Terik matahari siang, memanggang pohon asem yang tinggi  menjulang. Sementara sinar ultra violetnya menerobos diantara celah  daunnya, lalu nyungsep ke tanah. Persis di samping sepasang muda-mudi  yang sedang berteduh di bawah dahannya yang rindang .
Kedua sejoli itu duduk berpunggungan, di atas sebuah bangku kayu dalam areal perkuburan yang tampak masih lengang.

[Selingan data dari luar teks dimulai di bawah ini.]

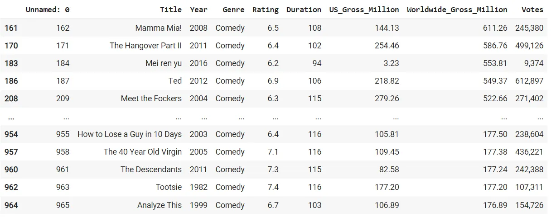Select the Tootsie title cell
This screenshot has height=217, width=551.
click(169, 187)
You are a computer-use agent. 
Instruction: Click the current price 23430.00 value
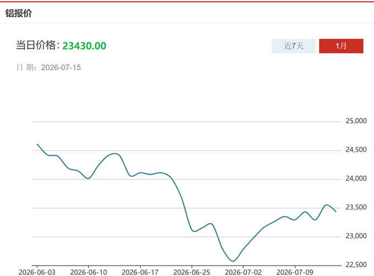click(x=84, y=46)
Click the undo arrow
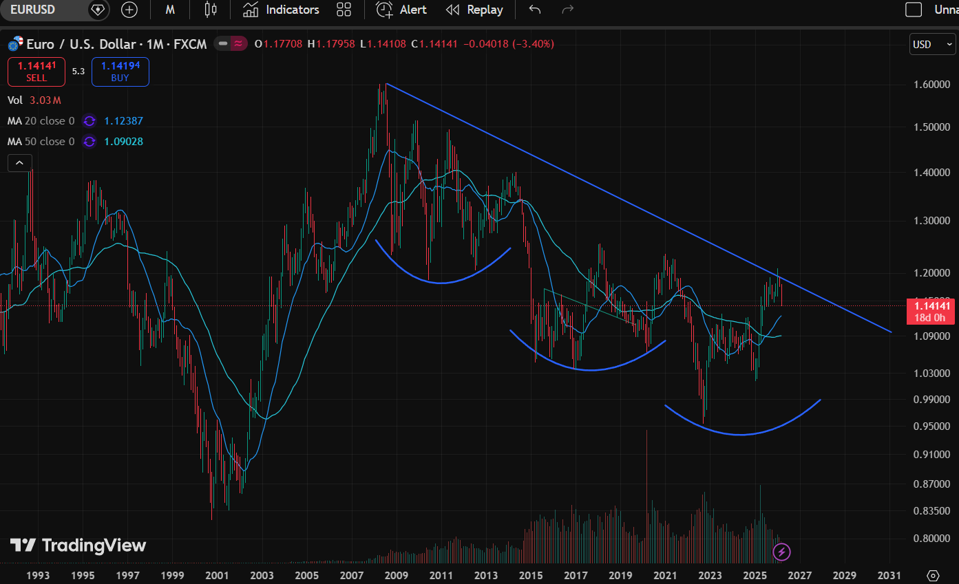This screenshot has width=959, height=584. 534,10
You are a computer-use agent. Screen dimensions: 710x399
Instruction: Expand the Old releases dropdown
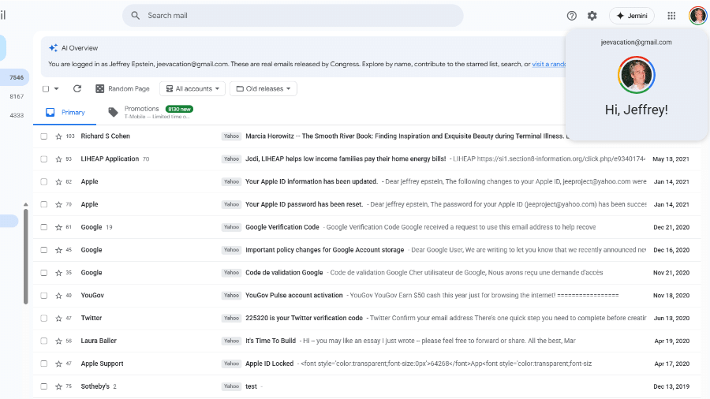263,89
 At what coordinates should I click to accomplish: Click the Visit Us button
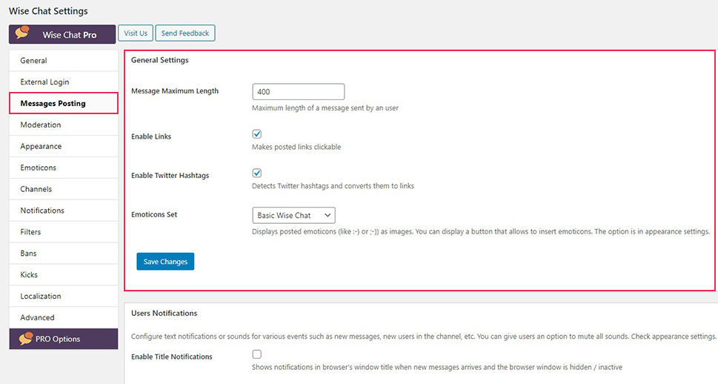click(x=136, y=33)
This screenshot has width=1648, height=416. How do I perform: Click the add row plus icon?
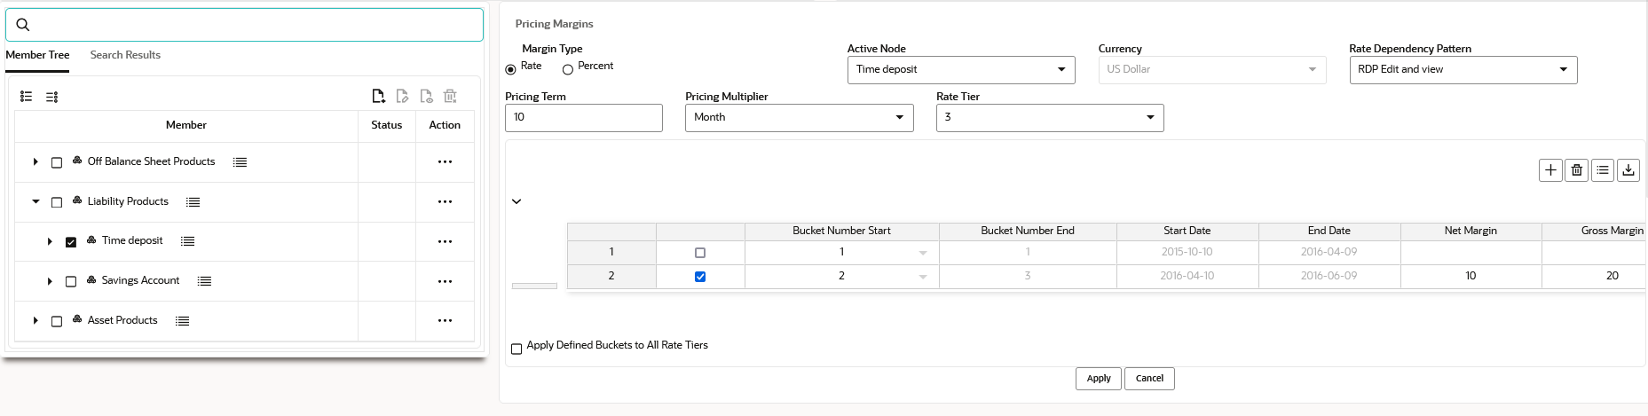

Si perempuan duduk menghadap ke utara, sambil  menggulung-gulung rambut dengan ujung jarinya. Sementara si pemuda duduk  menghadap ke selatan, sembari sibuk mengamplas gagang cangkulnya.
Sepasang muda-mudi itu tetap duduk bertolak belakang. Mirip  magnet yang ada di dalam kompas. Masih Tenggelam dengan kesibukannya  masing-masing. Tidak ada satupun yang berusaha memulai percakapan.
Entah darimana datangnya, tiba-tiba tiga orang pria setengah baya sudah berdiri di dekat mereka berdua. Lalu pria yang bertubuh 'pendekar' alias pendek tapi kekar,menegur lelaki yang asik dengan cangkulnya.
"Bang, saya mau sewa tukang gali. Berapa satu lobang?" Tanyanya tiba-tiba.
Setengah kaget pemuda itu pun menjawab "Eh, enam ratus ribu, Pak..."
"Mahal amat bang, empat ratus yah..." Tawar bapak itu.
"Lima ratus dah, buat panglaris..."
"Panglaris? Apa lu, kata! Emang abang dagang lubang kuburan, pake panglaris segala!" Lelaki 'pendekar' itu nampak kesal.
Pemuda itu menengok kearah perempuan yang tadi duduk bersamanya.